Repeat the data that follows, keeping every character intact.
[[ The records, beginning ]]
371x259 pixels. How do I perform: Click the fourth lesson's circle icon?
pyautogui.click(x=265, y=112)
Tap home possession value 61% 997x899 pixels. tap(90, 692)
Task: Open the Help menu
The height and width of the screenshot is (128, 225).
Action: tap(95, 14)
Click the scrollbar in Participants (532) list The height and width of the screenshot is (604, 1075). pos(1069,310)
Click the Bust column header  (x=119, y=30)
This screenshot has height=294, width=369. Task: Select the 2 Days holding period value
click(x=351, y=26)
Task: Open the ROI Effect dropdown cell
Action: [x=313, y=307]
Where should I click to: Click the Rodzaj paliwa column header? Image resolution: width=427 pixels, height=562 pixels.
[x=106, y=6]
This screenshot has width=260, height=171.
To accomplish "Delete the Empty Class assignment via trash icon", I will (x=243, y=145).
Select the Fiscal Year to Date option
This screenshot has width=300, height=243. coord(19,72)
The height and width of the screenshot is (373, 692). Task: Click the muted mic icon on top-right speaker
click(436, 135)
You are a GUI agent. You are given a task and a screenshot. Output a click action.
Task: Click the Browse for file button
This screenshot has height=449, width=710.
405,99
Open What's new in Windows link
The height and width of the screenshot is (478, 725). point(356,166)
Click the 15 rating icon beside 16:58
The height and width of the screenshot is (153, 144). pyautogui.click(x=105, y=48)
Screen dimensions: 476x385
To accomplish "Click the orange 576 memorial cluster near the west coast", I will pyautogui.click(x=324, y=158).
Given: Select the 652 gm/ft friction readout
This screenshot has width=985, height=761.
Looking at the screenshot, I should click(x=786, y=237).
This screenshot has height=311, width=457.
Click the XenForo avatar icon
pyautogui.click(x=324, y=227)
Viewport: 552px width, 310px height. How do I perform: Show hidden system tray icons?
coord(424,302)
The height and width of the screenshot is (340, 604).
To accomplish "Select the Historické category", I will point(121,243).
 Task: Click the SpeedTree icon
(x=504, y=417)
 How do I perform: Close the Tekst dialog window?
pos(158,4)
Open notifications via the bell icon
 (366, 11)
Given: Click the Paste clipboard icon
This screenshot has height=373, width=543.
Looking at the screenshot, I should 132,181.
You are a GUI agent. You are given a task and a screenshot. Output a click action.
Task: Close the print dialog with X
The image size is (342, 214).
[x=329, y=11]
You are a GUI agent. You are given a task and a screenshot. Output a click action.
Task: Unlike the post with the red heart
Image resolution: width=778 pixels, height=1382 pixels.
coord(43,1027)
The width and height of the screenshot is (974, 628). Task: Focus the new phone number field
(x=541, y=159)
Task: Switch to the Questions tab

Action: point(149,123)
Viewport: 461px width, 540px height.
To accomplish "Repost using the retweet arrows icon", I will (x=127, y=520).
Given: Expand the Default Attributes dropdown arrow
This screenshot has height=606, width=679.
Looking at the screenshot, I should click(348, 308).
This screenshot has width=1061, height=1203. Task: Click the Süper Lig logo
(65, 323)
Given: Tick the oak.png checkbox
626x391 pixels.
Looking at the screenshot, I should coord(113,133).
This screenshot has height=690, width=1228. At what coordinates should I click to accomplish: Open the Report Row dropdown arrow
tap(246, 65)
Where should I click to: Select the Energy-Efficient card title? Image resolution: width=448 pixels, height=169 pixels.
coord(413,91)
[[ The records, end ]]
**Written answer:**
371x259 pixels. How do I perform: Click the fourth lesson's circle icon?
pyautogui.click(x=265, y=112)
Tap home possession value 61% 997x899 pixels. tap(90, 692)
Task: Open the Help menu
The height and width of the screenshot is (128, 225).
Action: tap(95, 14)
Click the scrollbar in Participants (532) list The height and width of the screenshot is (604, 1075). pos(1069,310)
Click the Bust column header  (x=119, y=30)
This screenshot has height=294, width=369. Task: Select the 2 Days holding period value
click(x=351, y=26)
Task: Open the ROI Effect dropdown cell
Action: [x=313, y=307]
Where should I click to: Click the Rodzaj paliwa column header? Image resolution: width=427 pixels, height=562 pixels.
[x=106, y=6]
This screenshot has width=260, height=171.
To accomplish "Delete the Empty Class assignment via trash icon", I will (x=243, y=145).
Select the Fiscal Year to Date option
This screenshot has width=300, height=243. coord(19,72)
The height and width of the screenshot is (373, 692). Task: Click the muted mic icon on top-right speaker
click(436, 135)
You are a GUI agent. You are given a task and a screenshot. Output a click action.
Task: Click the Browse for file button
This screenshot has height=449, width=710.
405,99
Open What's new in Windows link
The height and width of the screenshot is (478, 725). point(356,166)
Click the 15 rating icon beside 16:58
The height and width of the screenshot is (153, 144). pyautogui.click(x=105, y=48)
Screen dimensions: 476x385
To accomplish "Click the orange 576 memorial cluster near the west coast", I will pyautogui.click(x=324, y=158).
Given: Select the 652 gm/ft friction readout
This screenshot has width=985, height=761.
Looking at the screenshot, I should click(x=786, y=237).
This screenshot has height=311, width=457.
Click the XenForo avatar icon
pyautogui.click(x=324, y=227)
Viewport: 552px width, 310px height. How do I perform: Show hidden system tray icons?
coord(424,302)
The height and width of the screenshot is (340, 604).
To accomplish "Select the Historické category", I will point(121,243).
 Task: Click the SpeedTree icon
(x=504, y=417)
 How do I perform: Close the Tekst dialog window?
pos(158,4)
Open notifications via the bell icon
 (366, 11)
Given: Click the Paste clipboard icon
This screenshot has height=373, width=543.
Looking at the screenshot, I should 132,181.
You are a GUI agent. You are given a task and a screenshot. Output a click action.
Task: Close the print dialog with X
The image size is (342, 214).
[x=329, y=11]
You are a GUI agent. You are given a task and a screenshot. Output a click action.
Task: Unlike the post with the red heart
Image resolution: width=778 pixels, height=1382 pixels.
coord(43,1027)
The width and height of the screenshot is (974, 628). Task: Focus the new phone number field
(x=541, y=159)
Task: Switch to the Questions tab

Action: point(149,123)
Viewport: 461px width, 540px height.
To accomplish "Repost using the retweet arrows icon", I will (x=127, y=520).
Given: Expand the Default Attributes dropdown arrow
This screenshot has height=606, width=679.
Looking at the screenshot, I should click(348, 308).
This screenshot has width=1061, height=1203. Task: Click the Süper Lig logo
(65, 323)
Given: Tick the oak.png checkbox
626x391 pixels.
Looking at the screenshot, I should coord(113,133).
This screenshot has height=690, width=1228. At what coordinates should I click to accomplish: Open the Report Row dropdown arrow
tap(246, 65)
Where should I click to: Select the Energy-Efficient card title? Image resolution: width=448 pixels, height=169 pixels.
coord(413,91)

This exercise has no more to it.